213 Ill. 124 | Ill. | 1904
delivered the opinion of the court:
The following opinion, delivered by a majority of the Branch Appellate Court, speaking through Mr. Justice Freeman, correctly disposes of the questions involved in this case, and is adopted as the opinion of this court:
“It is contended in behalf of the heirs-at-law of Anna B. Moore, deceased, that no intention is expressed by the language of the will to devise the fee of the land, or to dispose of the principal sum derived therefrom; that having a farm, which was leased, and assuming the income therefrom would be more than sufficient to pay her debts, the testatrix intended to leave to Charles Leslie Spikings, only the surplus of said rent that might be due at the time of her death, together with any other moneys then due her estate, as a modest bequest, in indication of her affection for him; that the executor has a mere power of sale, and that the proceeds must be distributed among the heirs-at-law, since, as is claimed, the fee was vested in them upon the death of the testatrix.
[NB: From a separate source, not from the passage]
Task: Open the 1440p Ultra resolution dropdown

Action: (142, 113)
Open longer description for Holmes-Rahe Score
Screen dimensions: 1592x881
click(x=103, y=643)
“We are unable to agree with these contentions. It is true that ‘heirs-at-law are not to be disinherited by conjecture, but only by expressed words or necessary implications,’ (29 Am. & Eng. Ency. of Law,—1st ed.—p. 352,) and that a court of equity will not undertake to rectify a mistake in a will. (Engelthaler v. Engelthaler, 196 Ill. 230-235). But where, from the language used in the will itself, the intent of the testator can be clearly conceived and is not contrary to some positive rule of law, it must prevail, though the gift is not made in formal language. (Powell v. McDowell, 194 Ill. 394-397, and cases there cited).
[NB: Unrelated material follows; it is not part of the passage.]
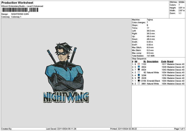Select the Production Worksheet title
Screen dimensions: 186x131
point(14,2)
“In the present case, there is no serious difficulty in discovering the intention of the testatrix, as expressed by the language of the will, taking .into consideration all its parts. The contention of appellants is based upon the absence of words explicitly devising the real estate or its proceeds. There is no want of clearness until we come to the following: ‘After the payment of all my just debts, I desire my executor to invest the surplus rent, or in case of the sale of the property heretofore mentioned, or any moneys derived from any source which may be owing at my decease for the benefit of Charles Leslie Spikings, son of Charles and Mary Spikings, of Chicago, Cook county, Illinois, and to be paid to him when he shall arrive at the age of twenty-one years.’ The ambiguity in this is due, in part, to an equivocal or superfluous use of the word ‘or,’ and to the omission of other words implied, but not expressed, but which may be with propriety ‘supplied by the court in order to effectuate the intention of the testator as gathered from the context of the will.’ (2 Jarman on Wills, chap. 16, p. 486, 60; 29 Am. & Eng. Ency. of Law, 372; Glover v, Condell, 163 Ill. 566; Blinn v. Gillett, 208 id. 473; Lash v. Lash, 209 id. 595-604). In the last mentioned case the will provided that the executor should ‘have one year after my decease to sell the land.’ The court finds that the intention, collected from the context of the will, was that the wife should have the use and benefit of the land during her natural life, and that at her death the land should be sold and the proceeds applied by the executor, as directed in the will. It is held that what the testator intended to express by that portion of his will was, that the executor should ‘have one year after my (wife’s) decease to sell the land;’ that the word ‘wife’s’ was omitted in drafting, and that the ambiguity or apparent inconsistency on the face of the will is ascribable to that omission, which may be supplied to effectuate the intention of the testator.
“In the case before us, the testatrix provided for the collection of the rents of her farm and any other sums due her and their application in payment of her own debts. Then she authorizes her executor either to let the farm again after the expiration of the then existing lease, or to sell it, whichever would be, in his judgment, for the best interest of the estate, thus indicating a purpose that the executor should control the farm and its proceeds after her death. Then follows the language above quoted, over the meaning of which this controversy arises. What the testatrix honestly intended to express, reading this part of her will in connection with the whole instrument, is, in substance, that the executor shall invest the surplus rent, (and a surplus might be expected if he should re-let the farm for a term of years,) or in case of the sale of the farm that he shall invest any moneys derived from such, sale, or from any source, including money owing to her at the time of her decease, for the benefit of Charles Leslie Spikings, the sum, with its accumulation, to be paid to him if he lives to attain the age of twenty-one years.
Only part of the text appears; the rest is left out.